One of the challenges is for nurses and midwives to blog throughout the month of July. This blog is around the pride and joy that I feel about our profession and the care we deliver on a daily basis.

Why I became a nurse

Being a nurse never entered my head during my growing up years. I never had a burning desire to look after people or tend to the sick. I was going to be a famous tennis player or a writer.

It was when a family member became ill that I had my first contact with someone from the nursing profession.

I was studying psychology at university when I was called home. My dad was dying of cancer. There were precious few weeks between his diagnosis and his death, but during this time he was cared for by a very special Macmillan nurse.

I cannot recall her name….. but I can recall her kindness! The way she would come to the house when needed, adjust his medication and make sure he was comfortable - her care and compassion helped my family and I through this immensely sad and difficult period. She will never know but she inspired me to be a nurse from that day forward.

I have been a nurse for 20 years now and I love the job I’ve chosen to do. There have been many changes in the nursing role over the past two decades. It is more technically demanding, we routinely acquire more skills and the amount of documentation we have to complete has increased.  We are more highly skilled, educated and technically proficient than we have ever been. There are abundant career opportunities for nurses in many different fields and specialities.

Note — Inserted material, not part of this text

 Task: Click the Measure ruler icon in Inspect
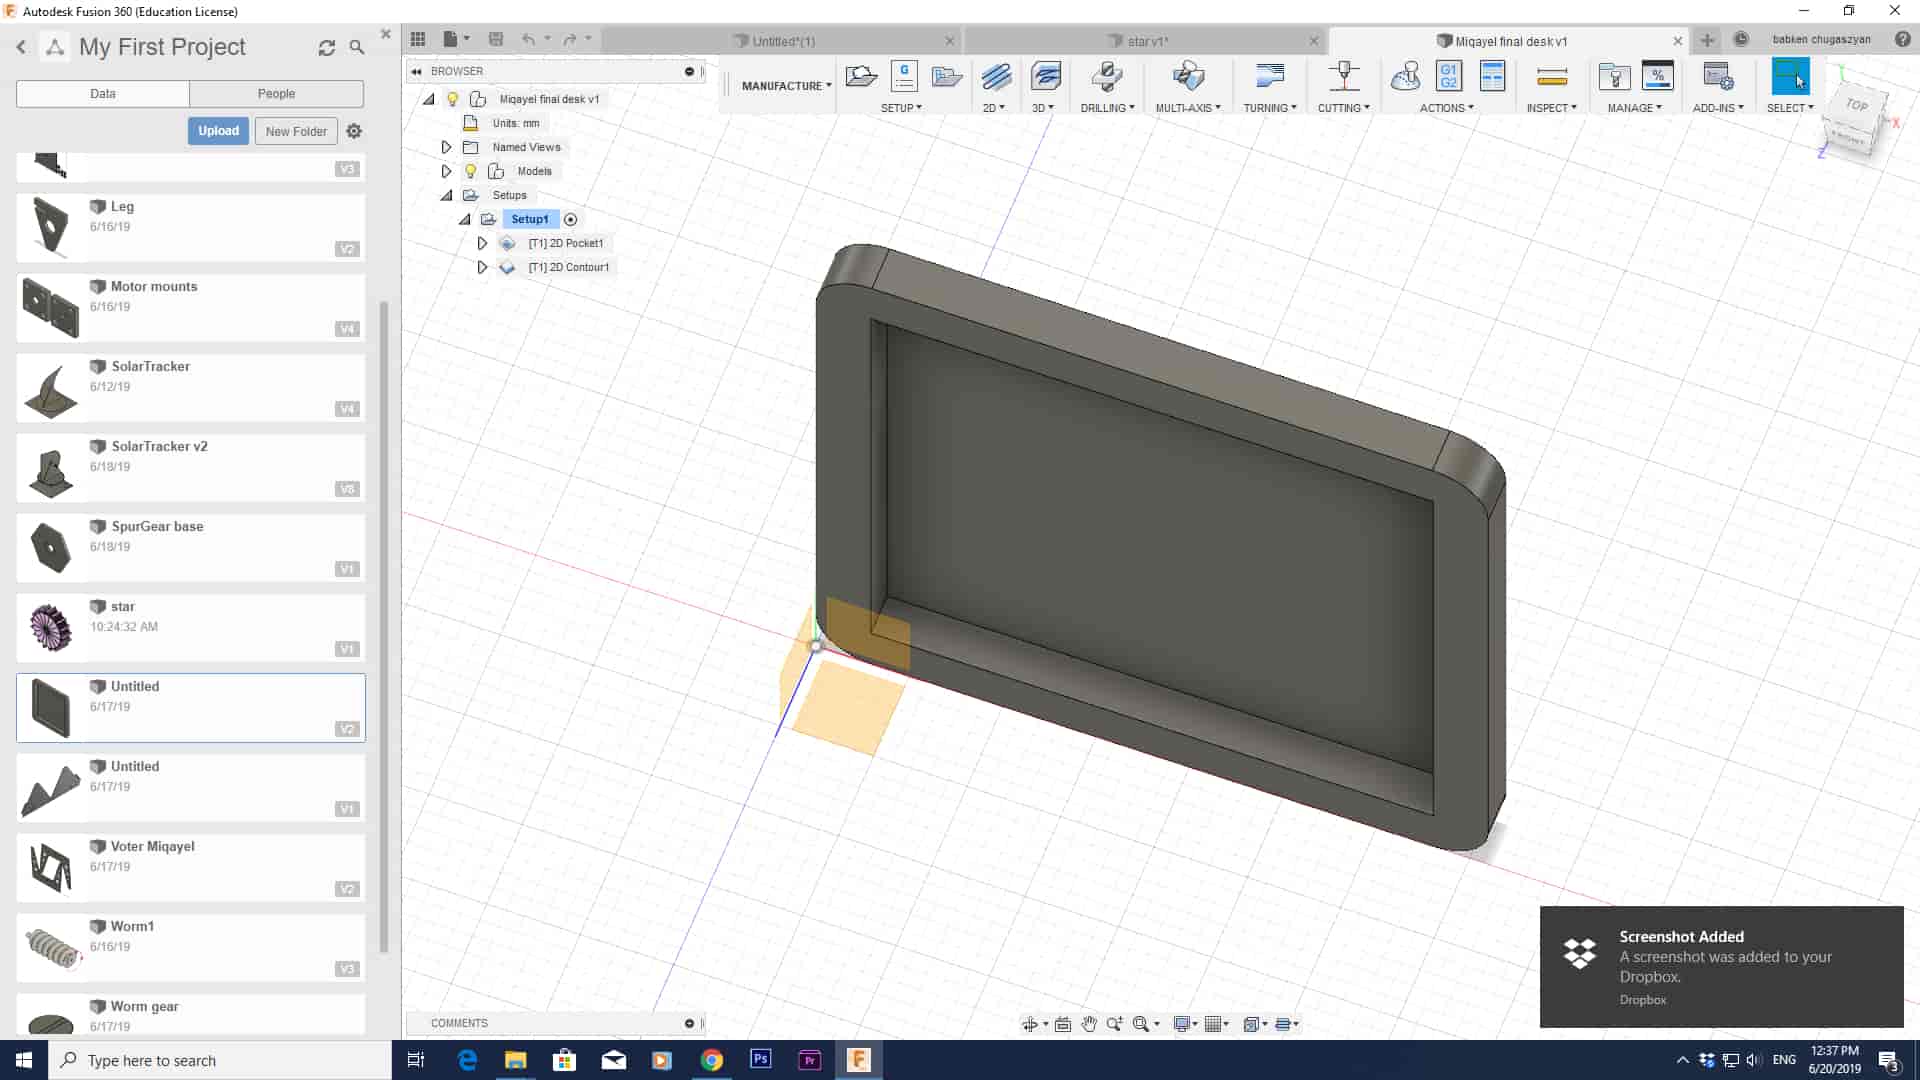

What matters never changes

However, for me, the one thing that has not changed is the interaction between the nurse and the person that they are caring for.

Nurses are the patients’ constant. In a hospital environment specialists, therapists and doctors come and go whilst caring for the patient. A nurse’s care however lasts for the whole of their shift.

We are there to support the patient through the whole of their day and their hospital stay. We are there at the point of discharge and if a cure cannot be found we ensure that our patients die with dignity and advocate for their wishes.

As a ward manager during my daily work I see many acts of kindness carried out by the staff. I see relationships and trust between staff and patients grow. I see laughter and tears. I see the elderly patients with dementia being cared for with respect and fondness.

Witnessing all these simple actions make me feel proud to be a nurse. As nurses, it is not something that we do consciously or that we do because it is part of our job. We do it because we are nurses and that is the essence of what we love to do.